Side B-1, aka The “Right” Side, i.e., the side that I like because it supports what I’m already doing.
A 2008 study analyzed 1,000+ people with lung cancer and 1,000+ controls to tease out cause and effect with green and black tea, decaf tea, and coffee. The results were dramatically different to those of “Side A.”
Compared to people who didn’t drink tea or coffee at all or who drank less than 1 cup per week (Fujiwara 2008):
- those who drank more than 1 cup/week of green tea reduced their odds of lung cancer by 64%
- those who drank more than 1 cup/week of decaf black tea saw a 36% reduction
- those who drank more than 1 cup/week of black tea saw no change
- those who drank decaf coffee saw no change
- those who drank more than 3 cups/day of coffee saw a 30% higher odds—except that “when drinkers of other tea/coffee beverages were excluded from each model in order to explore the independent effect of each type of tea/coffee,” this association did not hold up.
Fujiwara concludes that drinking more than only 1 cup of green or decaf black tea a week seems to protect against lung cancer.

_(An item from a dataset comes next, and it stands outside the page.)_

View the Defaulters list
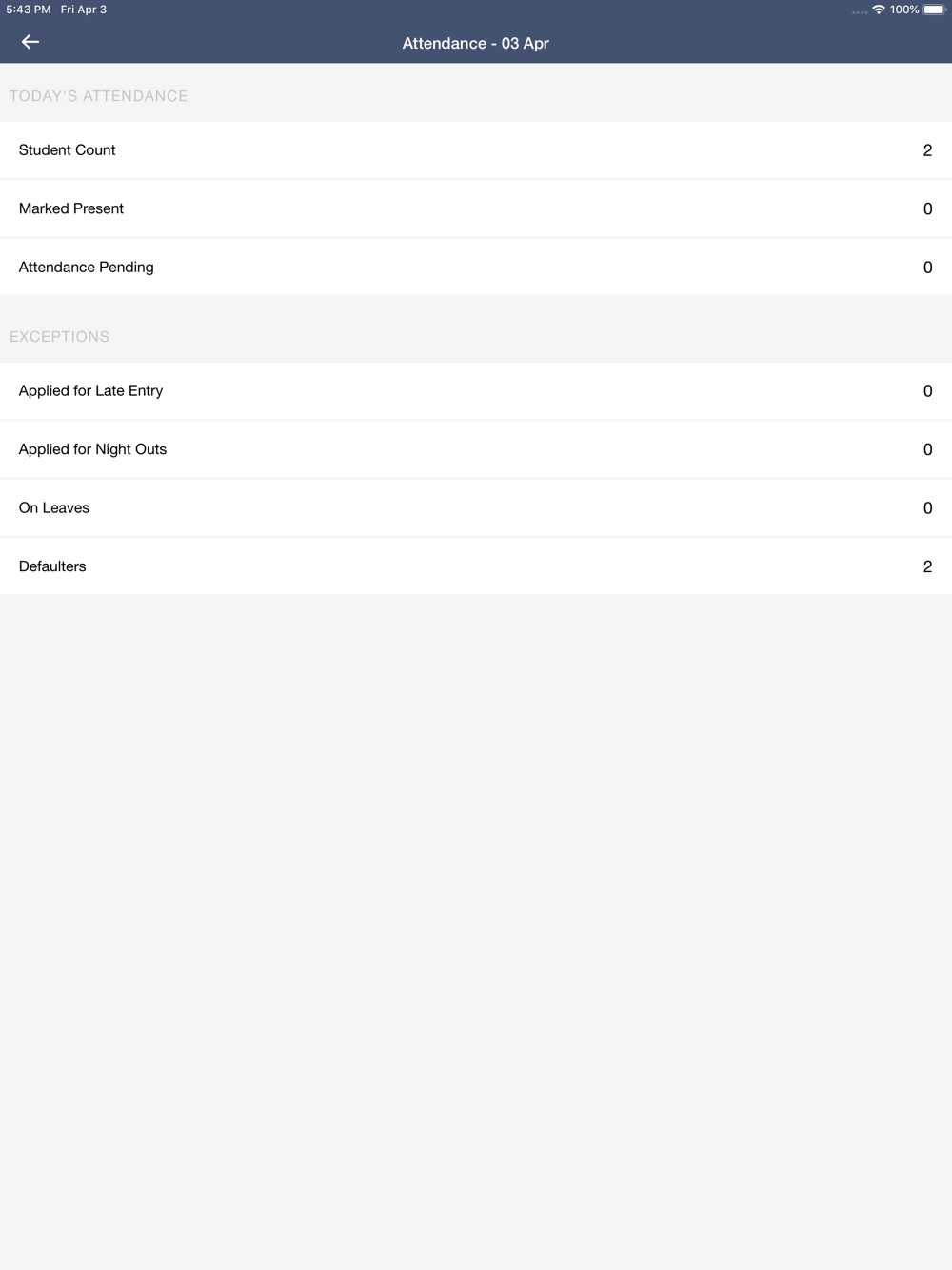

Can this be? Only 1 cup of tea per week has an effect at all? And why is a study comparing 1 cup of tea per week versus 3 cups of coffee per day? Is it only me or would it make more sense to compare like with like, either 1 cup per week or 1 cup per day or 3 cups per day, whatever, as long as it’s somewhat comparable.

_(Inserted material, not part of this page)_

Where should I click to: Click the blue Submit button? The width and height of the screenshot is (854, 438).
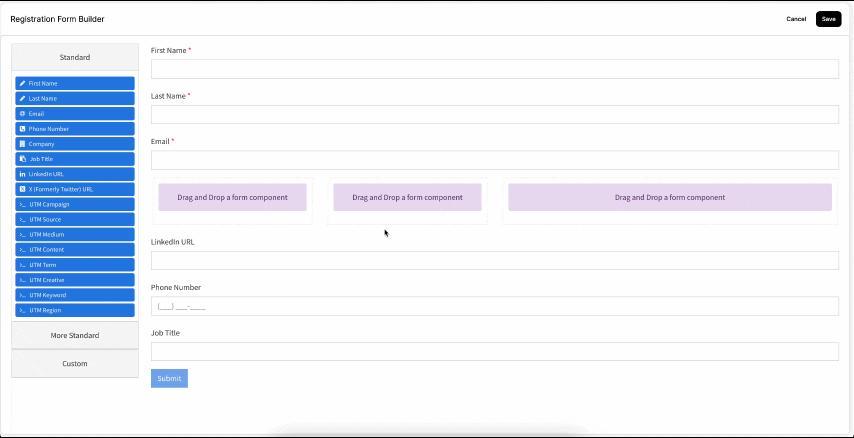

And why do green and decaf black have protective effects but not black? But the apparent effect of green tea is substantial!

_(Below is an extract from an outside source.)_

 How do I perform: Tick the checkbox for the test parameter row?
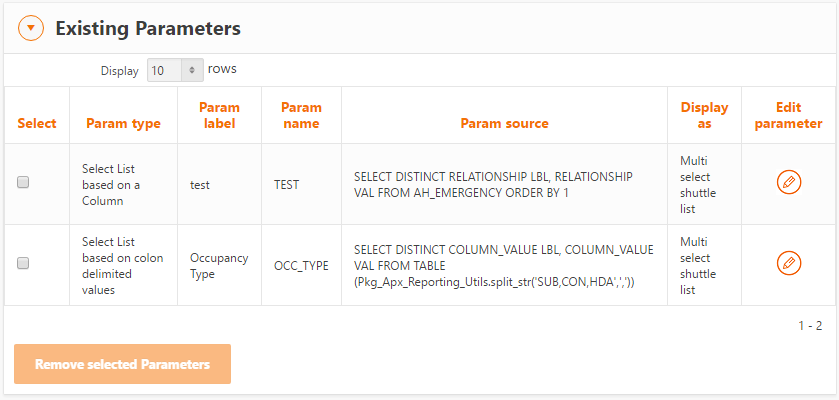pyautogui.click(x=24, y=183)
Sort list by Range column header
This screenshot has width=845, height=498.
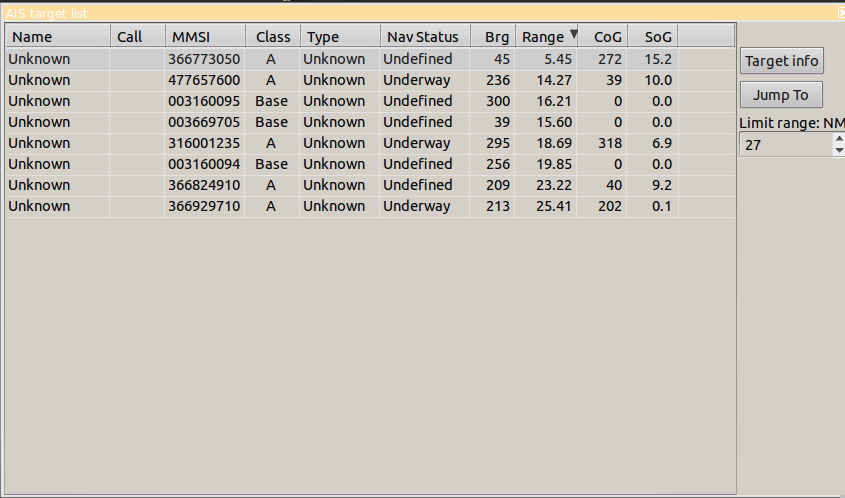point(546,37)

Side B-2, another The “Right” Side study.
A more recent study looked at 1,000+ people with lung cancer and ~1,400 controls, analyzing possible links between the cancer and coffee and black tea. In looking at consumption, they factored in how often people drank coffee/tea, how long they’ve been doing so, how much they averaged per day, and cumulative amount.
Their results were also at odds with the “Side A” study:
Our results do not provide strong support for associations between consumption of coffee and black tea and lung cancer. (Pasquet 2016)
Again, I have only an abstract to go on here, but the authors write that consuming more tea/coffee, or consuming it for a longer time period, had no clear impact on risk, nor did a person’s smoking level or being male or female.
So do you find a side that you totally agree with, discounting the other? Or do you perhaps find yourself here:
Side C, aka On the Fence, or Undecided, or Waiting for More Research
I’m here, but largely because I believe that results can be misconstrued and always need verification and explanation. With the preponderance of findings that suggest tea and coffee are beneficial to us, those on the “other side,” that Side A, might have a lot to overcome, both scientifically and on the PR level.
Still, such a large study—with so many people involved and seemingly very clear findings—should give us pause.
These results didn’t materialize out of nothing, so is it as simple as it sounds? Do tea and coffee really increase the risk for lung cancer? And if so, what is it that causes that? As we saw with the tea/coffee and esophageal cancer link, where it seems to be the temperature of the beverage and not the choice of beverage that causes the harm, we have to be careful about what we take away from the headlines.
Meantime, while I wait to hear more on this subject, I’m brewing another cup of tea—perhaps living dangerously, perhaps living prudently, depending on the study, but either way, I’m living the way I want to live.
–Fujiwara, A., “A case-control study of tea/coffee consumption and lung cancer risk,” Texas Medical Center Dissertations (via ProQuest), 2008.
–Pasquet, R. et al., “The consumption of coffee and black tea and the risk of lung cancer,” Annals of Epidemiology 26(11), September 2016.
–Paton, N. “Why we only listen to what we want to hear,” Management Issues, 7/2/2009.
–Saplakoglu, Y., “There may be a link between coffee and lung cancer, study suggests,” LiveScience, 4/3/19.
–Zhu, J., et al., “Associations of coffee and tea consumption with lung cancer risk: A pooled analysis of 17 cohort studies involving over 1.2 million participants,” American Association for Cancer Research annual meeting, 3/31/19.